> _Pixel coordinate grounding data_

=== Begin Enclosure ===

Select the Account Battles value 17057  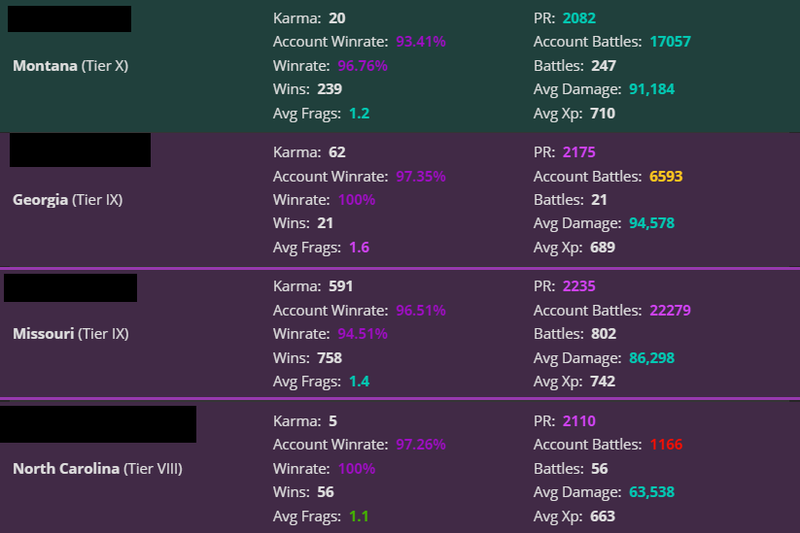click(x=670, y=42)
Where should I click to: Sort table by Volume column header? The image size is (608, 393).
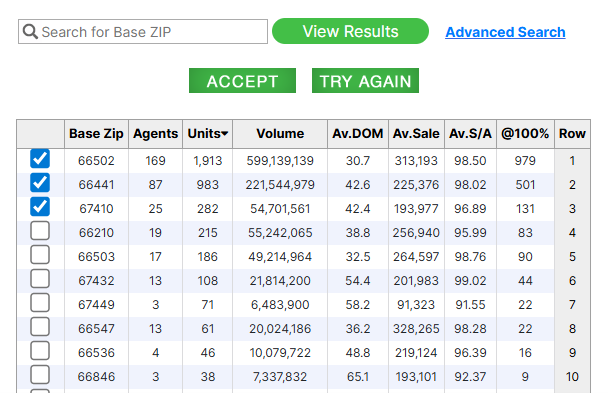(280, 134)
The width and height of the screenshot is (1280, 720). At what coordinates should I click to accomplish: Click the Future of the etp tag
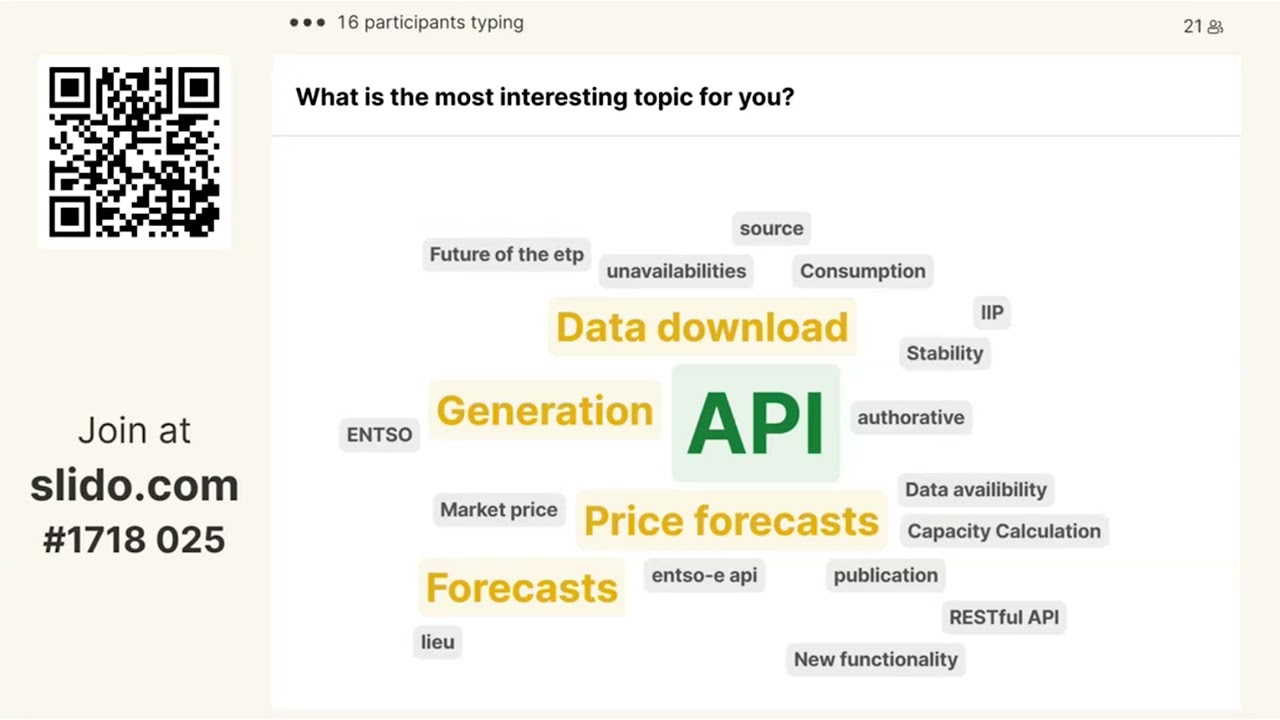506,254
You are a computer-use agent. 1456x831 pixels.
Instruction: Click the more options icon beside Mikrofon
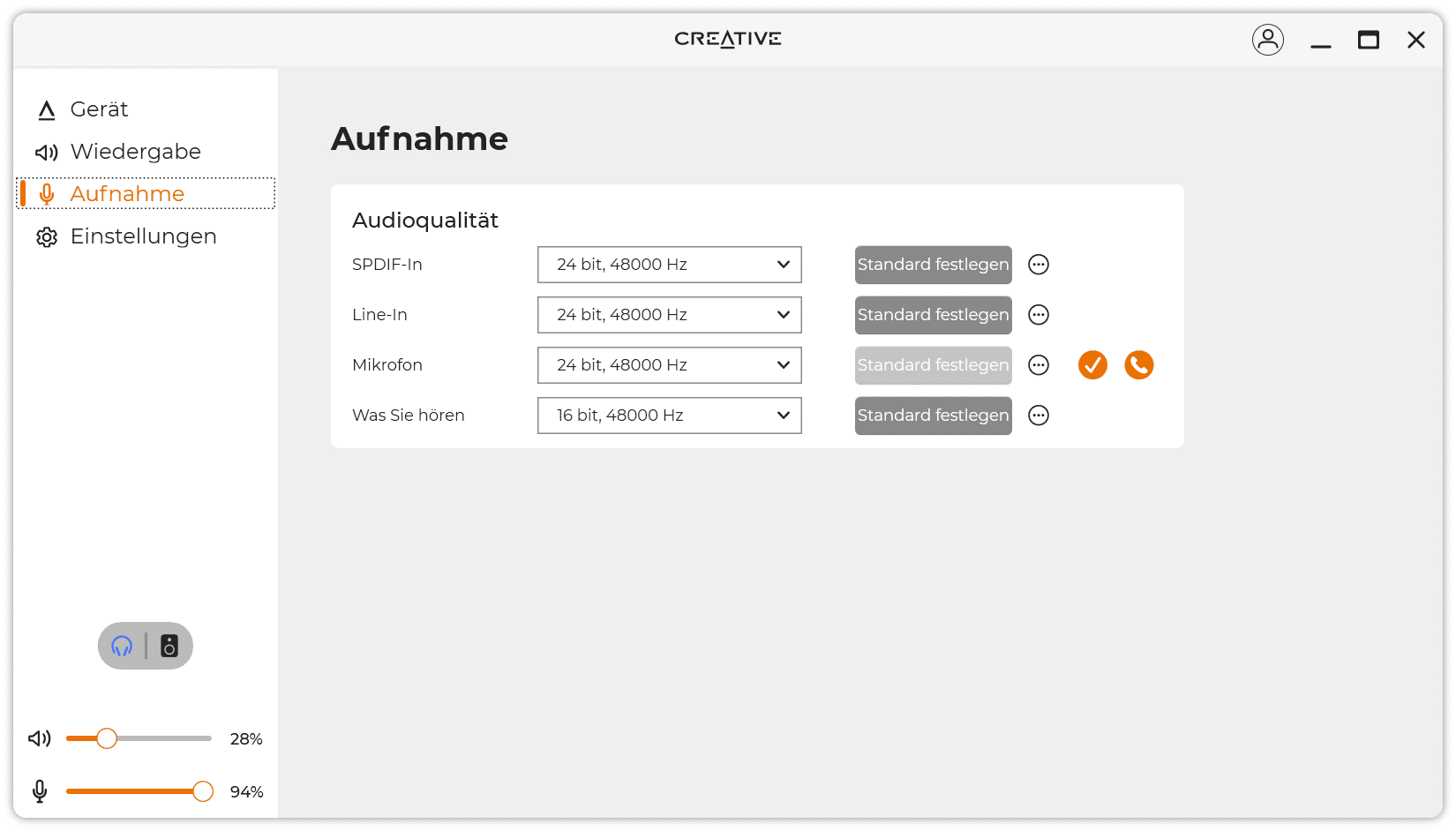pos(1039,365)
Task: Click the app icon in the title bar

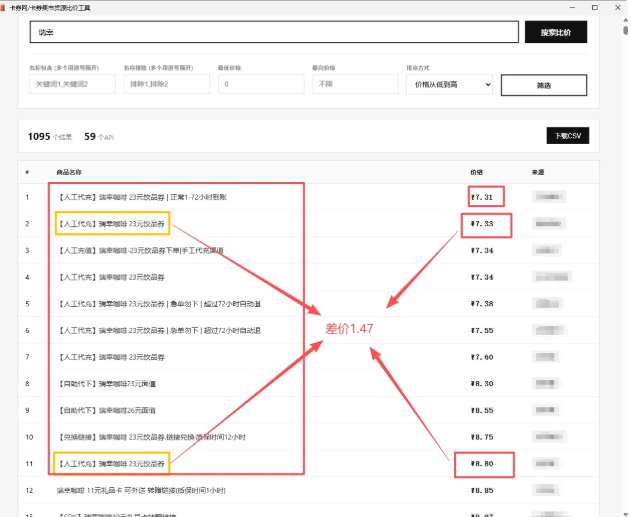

=== End Enclosure ===

All lines from the one that contains "Instruction: Click the" through the last line of the data should be retyped exactly, with the pictures left out.

> _Result_
Instruction: Click the more options icon beside Mikrofon
pos(1039,365)
Task: Click the app icon in the title bar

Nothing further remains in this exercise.